Mes doigts trouvent la fente dans le tronc. Le creux de l’arbre répond aux frémissements de mes doigts. L’excitation coule le long de mes articulations.

Je bois goulûment la sève à même l’écorce. J’arrose les racines en retour. Nous fusionnons. J’entre. J’entre dans l’intimité de l’arbre. J’entre dans le creux du monde. Je n’ai plus besoin de lanterne car l’élixir est maître de mes visions.

Mes os s’entrechoquent. Je suis réduite à une version dépouillée de moi-même. Les os forment la limite entre la terre profonde, les existences passées, les secrets dont on m’a dépouillée et l’infinie capacité à revenir des morts. J’orne mon crâne d’une couronne de fleurs.

Les fleurs sauvages poussent sans la photosynthèse. Elles sont primaires. Brutes. Primordiales. Irrécupérables. Inénarrables. Les fleurs sauvages poussent dans le pot de mon crâne décharné par mes années d’errance. Les fleurs sauvages poussent dans les tripes des êtres de la nuit, dans les entrailles des chats qui chassent sans lassitude, dans les viscères des créatures qui s’échappent sans relâche. Les fleurs sauvages poussent, champignonnesques, dans les vestiges de mes articulations. Elles poussent dans les vertiges de mes hallucinations.

Tout en bas, je suis épuisée, guidée dans ma danse macabre par le bruit de mes os qui s’entrechoquent. Je suis guidée par la musique de mon être élémentaire, cet être qui n’est plus à moi, qui n’a plus d’identité. Cet être composé-e de ramifications et de mycélium est guidé-e par la cadence des os. Epuisée, elle se blottit dans la tasse de thé. Elle dépose ses glaires, coussins de fortune, avant de s’endormir.
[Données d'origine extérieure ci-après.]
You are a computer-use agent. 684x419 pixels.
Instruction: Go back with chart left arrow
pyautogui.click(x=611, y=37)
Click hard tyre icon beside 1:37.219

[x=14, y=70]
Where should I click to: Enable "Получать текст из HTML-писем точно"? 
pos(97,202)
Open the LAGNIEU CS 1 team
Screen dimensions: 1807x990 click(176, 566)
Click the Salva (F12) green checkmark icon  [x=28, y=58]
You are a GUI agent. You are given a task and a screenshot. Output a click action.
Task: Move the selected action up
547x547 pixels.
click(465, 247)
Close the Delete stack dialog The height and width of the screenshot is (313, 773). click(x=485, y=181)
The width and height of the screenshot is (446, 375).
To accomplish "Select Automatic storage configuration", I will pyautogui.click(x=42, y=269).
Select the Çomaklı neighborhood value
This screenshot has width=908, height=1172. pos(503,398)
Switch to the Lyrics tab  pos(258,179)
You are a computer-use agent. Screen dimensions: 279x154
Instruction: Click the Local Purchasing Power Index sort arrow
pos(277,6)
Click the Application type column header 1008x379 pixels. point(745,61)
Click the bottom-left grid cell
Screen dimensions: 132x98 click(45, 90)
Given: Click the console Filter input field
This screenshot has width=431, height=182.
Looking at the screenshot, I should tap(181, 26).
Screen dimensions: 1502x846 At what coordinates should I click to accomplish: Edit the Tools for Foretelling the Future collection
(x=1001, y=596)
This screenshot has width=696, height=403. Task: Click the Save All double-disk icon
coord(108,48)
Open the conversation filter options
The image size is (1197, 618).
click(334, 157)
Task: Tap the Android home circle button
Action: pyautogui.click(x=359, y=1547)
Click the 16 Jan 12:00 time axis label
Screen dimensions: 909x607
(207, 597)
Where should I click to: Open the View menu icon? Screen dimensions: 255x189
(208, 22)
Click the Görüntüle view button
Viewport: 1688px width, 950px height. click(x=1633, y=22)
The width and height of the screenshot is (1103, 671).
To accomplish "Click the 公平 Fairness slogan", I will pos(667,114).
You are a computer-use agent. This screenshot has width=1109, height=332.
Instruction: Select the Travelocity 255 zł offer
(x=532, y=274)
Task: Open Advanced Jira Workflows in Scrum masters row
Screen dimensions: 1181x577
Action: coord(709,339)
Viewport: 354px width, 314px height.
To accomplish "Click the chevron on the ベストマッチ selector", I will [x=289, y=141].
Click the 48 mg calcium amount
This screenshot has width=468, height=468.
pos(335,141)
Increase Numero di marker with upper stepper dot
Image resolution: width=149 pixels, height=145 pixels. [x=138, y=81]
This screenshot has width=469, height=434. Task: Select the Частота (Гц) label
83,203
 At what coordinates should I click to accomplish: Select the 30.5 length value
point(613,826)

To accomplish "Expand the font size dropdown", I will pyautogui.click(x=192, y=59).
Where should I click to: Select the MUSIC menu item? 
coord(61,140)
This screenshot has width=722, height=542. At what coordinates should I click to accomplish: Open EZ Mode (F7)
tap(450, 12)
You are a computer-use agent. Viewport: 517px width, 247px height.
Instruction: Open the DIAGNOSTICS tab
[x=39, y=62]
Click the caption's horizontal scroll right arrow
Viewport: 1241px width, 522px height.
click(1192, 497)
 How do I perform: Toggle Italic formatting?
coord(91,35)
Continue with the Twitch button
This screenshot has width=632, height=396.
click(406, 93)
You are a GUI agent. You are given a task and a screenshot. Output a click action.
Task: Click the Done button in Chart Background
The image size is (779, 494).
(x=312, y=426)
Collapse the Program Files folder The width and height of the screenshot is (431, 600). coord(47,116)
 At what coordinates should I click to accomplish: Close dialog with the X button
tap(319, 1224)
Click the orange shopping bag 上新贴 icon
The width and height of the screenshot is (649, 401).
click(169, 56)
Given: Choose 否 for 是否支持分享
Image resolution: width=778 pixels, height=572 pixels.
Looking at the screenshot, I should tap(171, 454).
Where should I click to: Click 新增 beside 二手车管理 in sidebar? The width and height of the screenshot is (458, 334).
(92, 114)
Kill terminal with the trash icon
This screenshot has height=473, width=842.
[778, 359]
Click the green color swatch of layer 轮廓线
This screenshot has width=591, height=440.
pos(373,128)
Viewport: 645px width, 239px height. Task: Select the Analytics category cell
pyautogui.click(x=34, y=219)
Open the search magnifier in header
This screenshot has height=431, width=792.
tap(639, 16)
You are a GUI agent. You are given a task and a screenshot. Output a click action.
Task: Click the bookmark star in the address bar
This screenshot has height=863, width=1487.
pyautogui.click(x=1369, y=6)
Tu liras son histoire dans les formules micellaires déposées autour de la paroi quand la tasse sera vide. La tasséomancie ou l’art d’entendre les fantômes. L’art de relâcher la lune ou l’existence dans un chaudron. Je reviens. Tu sais que je reviens. Comme la lune toujours revient, je reviens. Recomposée, décomposée, j’émane du chaudron. Mes vapeurs agrippent des nuages. Bientôt, je serai la brume. L’aurore ne m’attend pas. Je reviens pourtant, flottant sur sa croupe. Substantielle, je rampe. Je suis matière. Mon histoire éphémère ne connaît pas de fin. Que des renouvellements…

Une histoire centenaire éclaire nos chemins. 

Tarot collectif: monologue à 100 voix. Des larmes aux armes

J’ai rangé mes larmes par ordre d’importance.
J’ai prétendu faire du classement dans mes chagrins.

Les larmes de frustration, les larmes de désespoir, les larmes de composition, les larmes de manque, les larmes de rejet, les larmes des portes fermées, les larmes des portes que j’ai pas su fermer, les larmes des ports, des océans qu’on met entre des corps, les larmes de douleur, les larmes d’angoisse, les larmes de pas être pas à la hauteur, les larmes abyssales, les larmes que personne ne t’aimera, ne te désirera, ne t’admirera jamais.
Exercice périlleux, j’ai voulu catégoriser.

Tout ce qu’il reste, c’est être là.
Tenir envers et contre tout.
Tenir parce que je viens de loin.
Tenir parce que je suis pas tout à fait seule.
Tenir parce que si j’erre depuis mille ans qu’est-ce que c’est mille de plus?

De mes os, j’ai façonné des armes.
J’ai rangé mes armes par ordre d’importance.
J’ai procédé au classement de mes exploits.
De mes larmes, j’ai recueilli la substance
Téméraire et vulnérable, incontrôlable.